- _Given records_:

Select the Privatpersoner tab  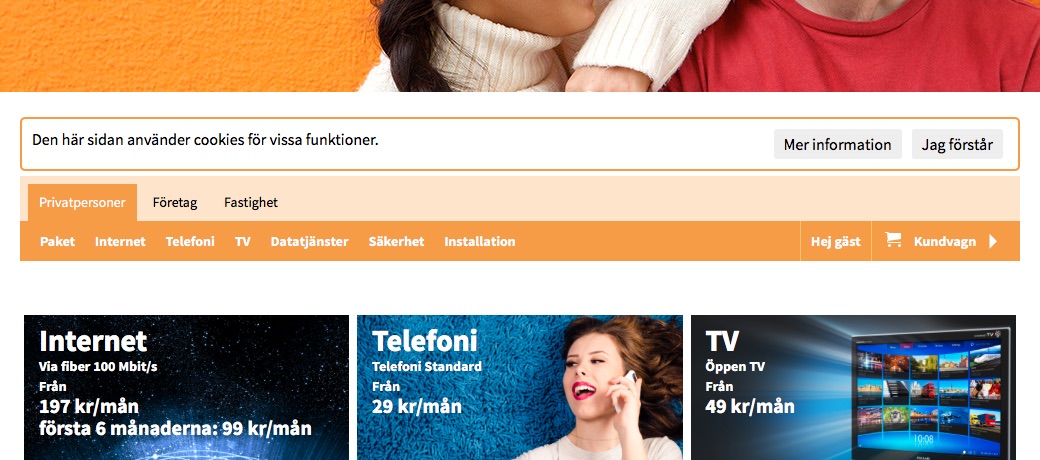pos(82,203)
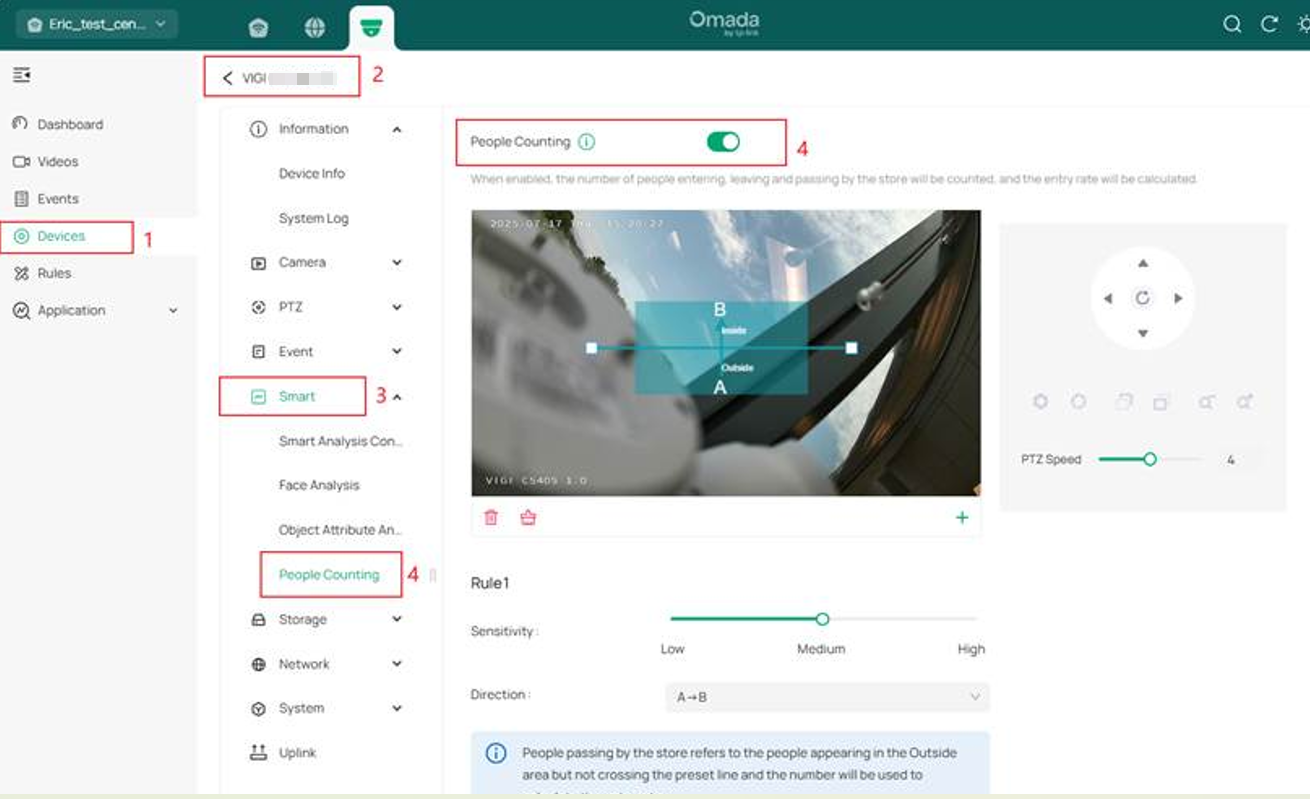Open the Direction dropdown showing A→B

click(x=826, y=695)
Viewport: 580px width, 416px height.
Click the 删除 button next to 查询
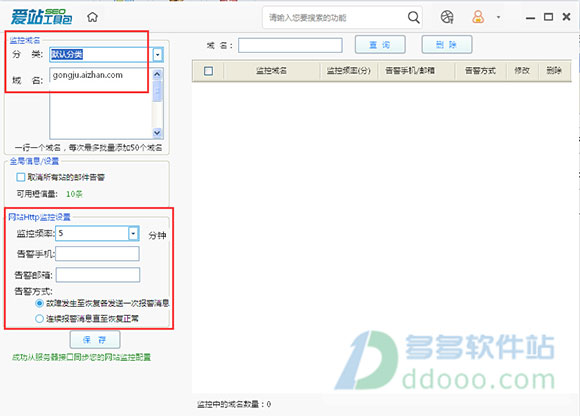447,45
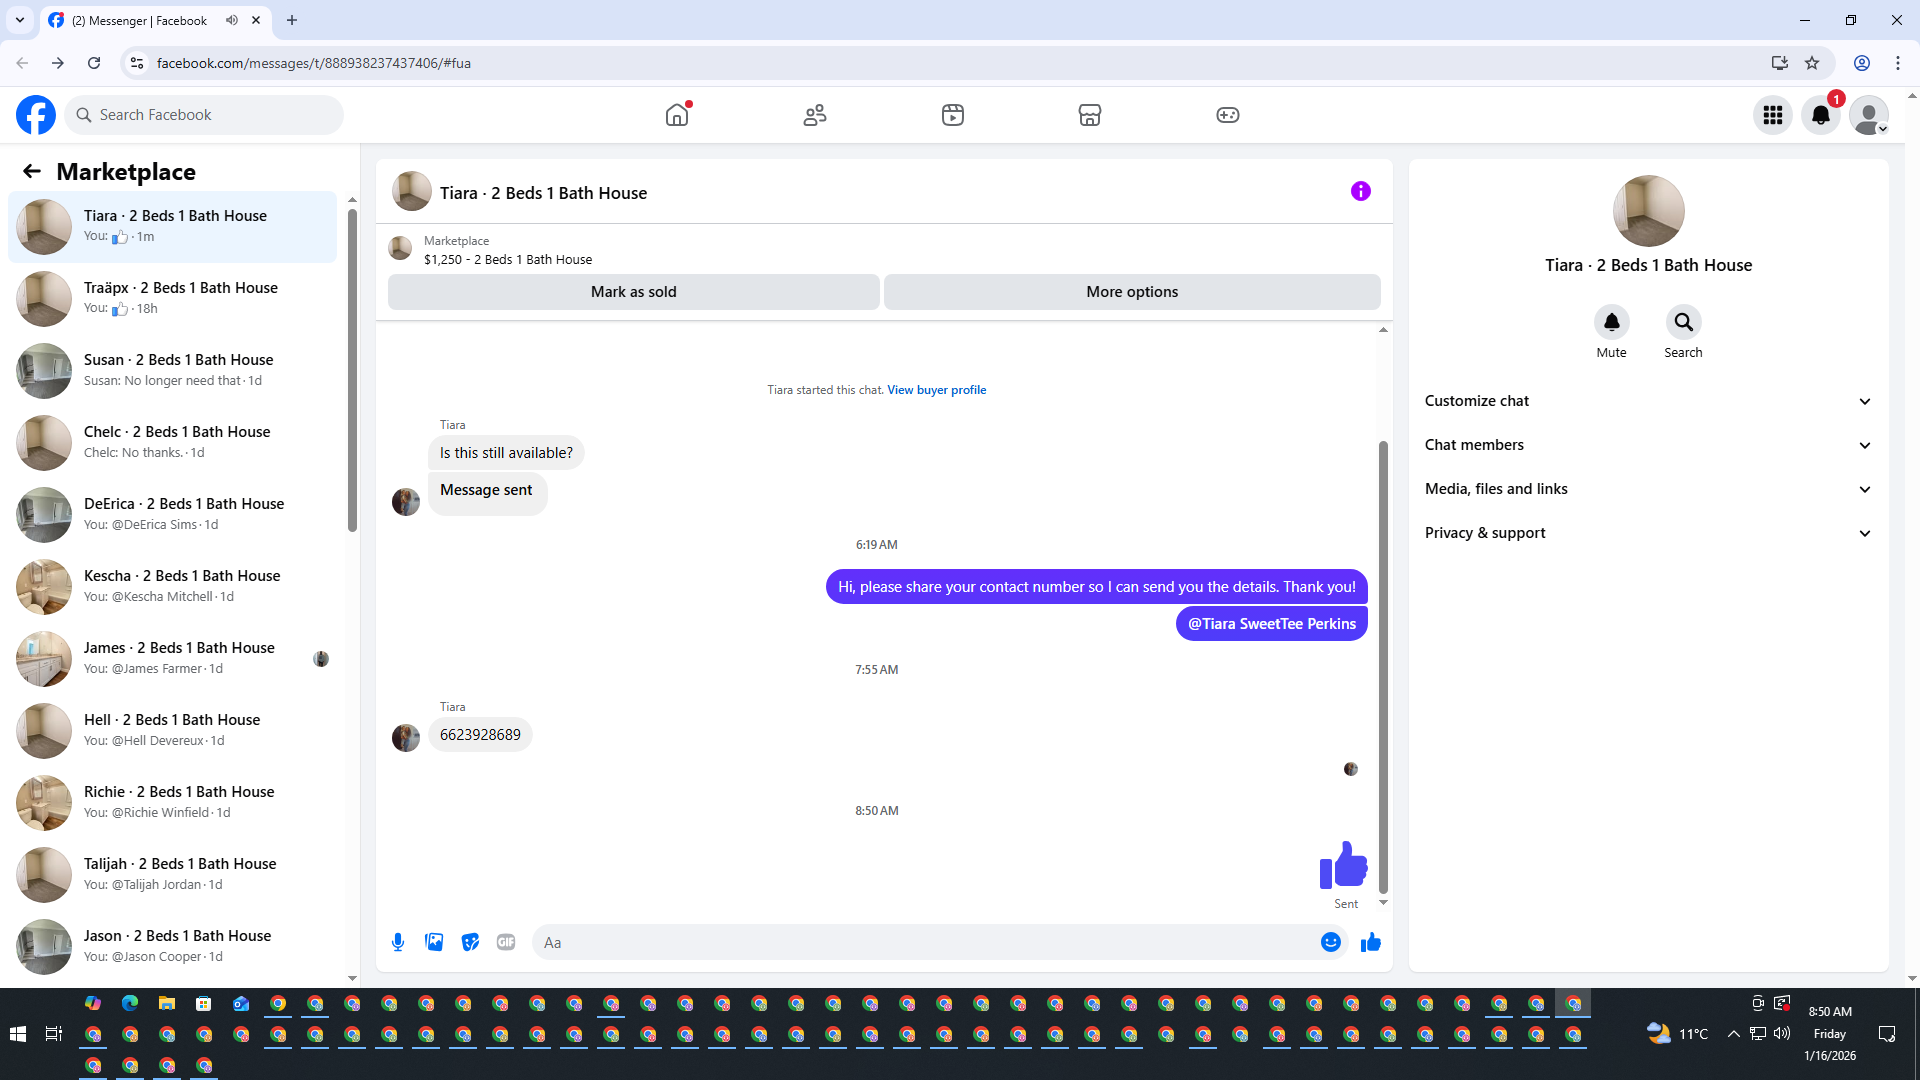
Task: Expand Media, files and links section
Action: coord(1648,489)
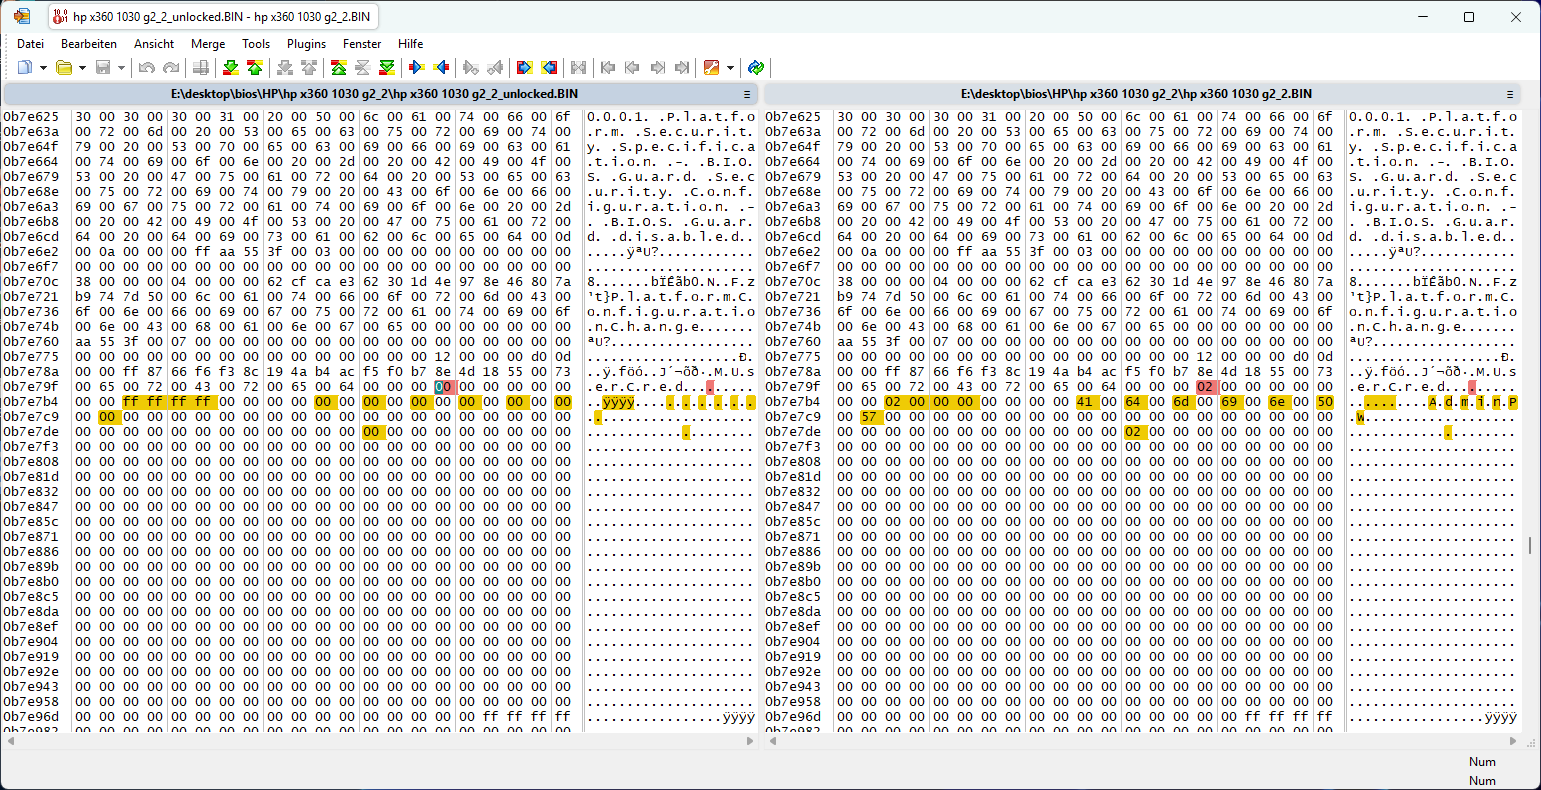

- _Goal of the exercise_:
Reproduce the items verbatim from the line containing "Viewport: 580px width, 416px height." through the end of the items, both ends included, and omit the pictures.

- _Worked answer_:
Viewport: 580px width, 416px height.
Click the 删除 button next to 查询
447,45
Task: Expand Media, files and links section
Action: coord(1648,489)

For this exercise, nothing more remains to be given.